I get back inside and in front of the last box, ready to snap my last picture. Contrary to the other boxes, the lights do not work for this one, which is just fine as the darker and more subdued atmosphere works perfectly with the moment it is narrating. So I’m about to snap my last picture when suddenly a woman’s voice behind me tells me that I’m wrong, that the picture is not there, it’s not where I think it is… The voice says in English with an Indian accent: “look up, look at the sky, and you’ll see Krishna…”. I’m surprised, confused too. I turn around to discover this 60 years-old Indian woman standing next to me, wearing a green sari outfit. She notices my confusion and tells me again: “you have to look at the sky, all the gods of all religions are there, but you need to look if you want to see. This was Gandhi, he respected all religions, faiths, beliefs.” I look at the box again and finally understands what she means. On the inside panels of the box, in the dark because of the lack of light, skies are painted. And on top of these skies, the Gods, or a symbol in the case of Muslims, of all major religions are represented, floating above the human crowd and the burning body of the Mahatma. And suddenly a strong emotion runs through my body, I’m completely moved by what I have just seen, what this woman helped me see. So I thank her, my voice almost shaking, explaining that it is not the first time I come here, not the first time that I looked at that box, not even the first time that I took pictures of it and that I had never seen what she just showed me. She smiles and tells me it’s karma, that we were meant to meet and talk today. I ask for her name that I forget the moment she says it. She asks for mine and also where I come from. “My name is Adel. I was born in Algeria, raised in France, and I now live in Brooklyn”. I said a version of this maybe a million times in my life. She says she has lived in New York before. A long time ago. She says she has been a guide for 34 years. I tell her it’s my age. And for a brief moment, both of us are strangely moved by this encounter. I want to thank her again and offer my hand to shake. She steps back and says no, holding her two hands together and slightly bowing towards me. I do the same and then I leave.

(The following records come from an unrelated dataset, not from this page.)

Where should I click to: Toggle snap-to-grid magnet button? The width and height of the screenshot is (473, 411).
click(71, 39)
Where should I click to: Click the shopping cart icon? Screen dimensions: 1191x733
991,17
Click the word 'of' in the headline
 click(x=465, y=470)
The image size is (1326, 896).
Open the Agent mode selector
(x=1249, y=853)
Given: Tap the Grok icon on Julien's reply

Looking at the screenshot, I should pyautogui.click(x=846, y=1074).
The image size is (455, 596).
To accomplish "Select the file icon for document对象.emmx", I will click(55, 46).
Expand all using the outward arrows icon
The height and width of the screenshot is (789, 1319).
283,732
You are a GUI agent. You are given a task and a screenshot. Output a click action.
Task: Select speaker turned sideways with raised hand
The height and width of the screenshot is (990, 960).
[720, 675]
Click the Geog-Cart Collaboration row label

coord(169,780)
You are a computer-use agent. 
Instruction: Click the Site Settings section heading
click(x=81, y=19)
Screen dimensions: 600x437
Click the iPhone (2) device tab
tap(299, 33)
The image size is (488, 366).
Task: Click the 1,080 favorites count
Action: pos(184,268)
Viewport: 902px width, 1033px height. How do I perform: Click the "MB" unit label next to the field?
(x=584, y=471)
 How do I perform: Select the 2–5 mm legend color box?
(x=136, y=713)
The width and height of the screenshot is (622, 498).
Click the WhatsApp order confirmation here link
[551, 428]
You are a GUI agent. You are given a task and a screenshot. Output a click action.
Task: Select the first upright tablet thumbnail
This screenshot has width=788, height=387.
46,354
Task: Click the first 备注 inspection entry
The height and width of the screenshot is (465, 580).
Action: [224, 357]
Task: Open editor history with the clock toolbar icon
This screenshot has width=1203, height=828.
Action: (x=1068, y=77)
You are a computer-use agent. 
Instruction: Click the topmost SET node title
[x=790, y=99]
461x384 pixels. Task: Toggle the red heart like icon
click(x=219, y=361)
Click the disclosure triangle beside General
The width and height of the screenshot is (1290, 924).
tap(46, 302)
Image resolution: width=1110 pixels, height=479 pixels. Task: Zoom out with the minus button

Back in the street, in the middle of the crazy traffic and hustle and bustle of the city, with cars honking like the fate of the whole universe depended on it, I call back my mother in Paris. I tell her that story, barely holding back tears of emotion and I feel that emotion running through the line and connecting us in a profound way for an instant. I hang up and keep walking all the way to Chowpaty beach.

I sit on the sand, breath, take a few pictures, and look at the sea.